▶ _Exercise instructions_
Transcribe everything from the line containing "Screen dimensions: 835x400" down to the line containing "pyautogui.click(x=109, y=162)", both of those included, and leave the pictures out.

▶ _Exercise data_
○ ○ ○ ○
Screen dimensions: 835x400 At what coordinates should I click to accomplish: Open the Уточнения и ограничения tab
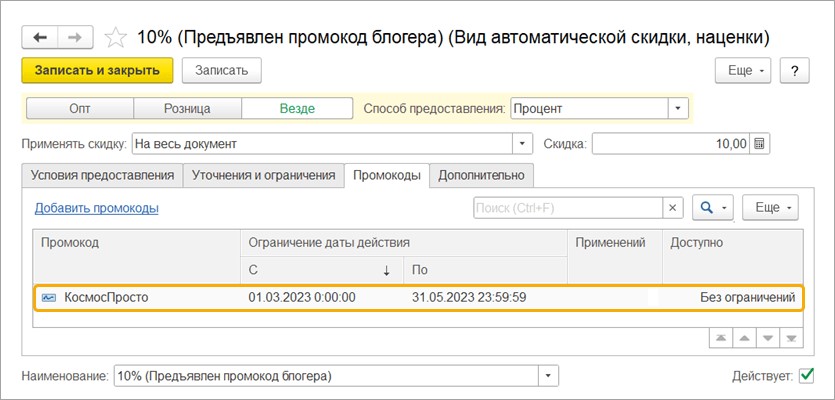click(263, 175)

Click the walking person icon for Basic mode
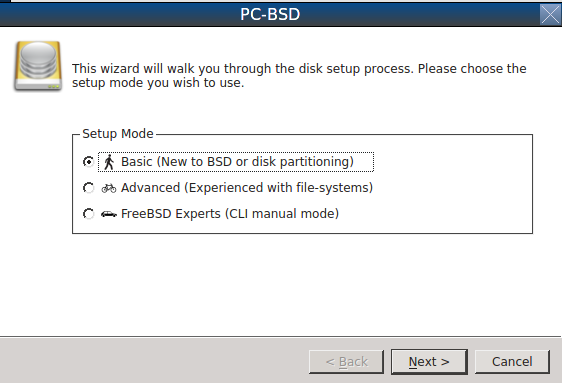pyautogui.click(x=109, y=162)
○ ○ ○ ○
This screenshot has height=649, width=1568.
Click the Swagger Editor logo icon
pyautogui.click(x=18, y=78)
○ ○ ○ ○
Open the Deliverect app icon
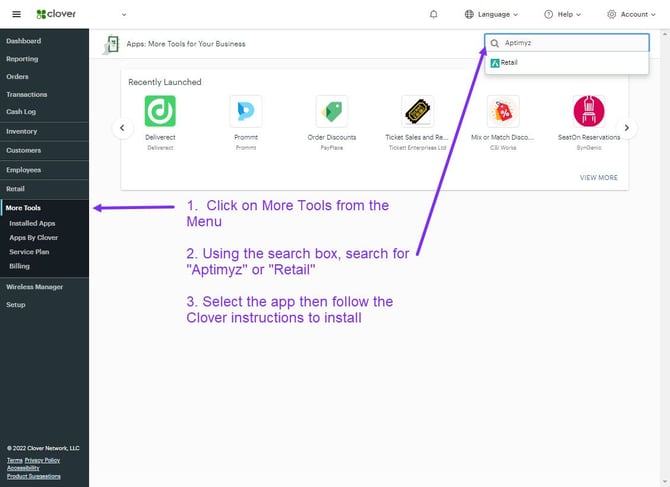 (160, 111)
○ ○ ○ ○
▶ _Correct output_
Screen dimensions: 835x400 At what coordinates should I click to accomplish: Open the Уточнения и ограничения tab
click(263, 175)

Click the walking person icon for Basic mode
pyautogui.click(x=109, y=162)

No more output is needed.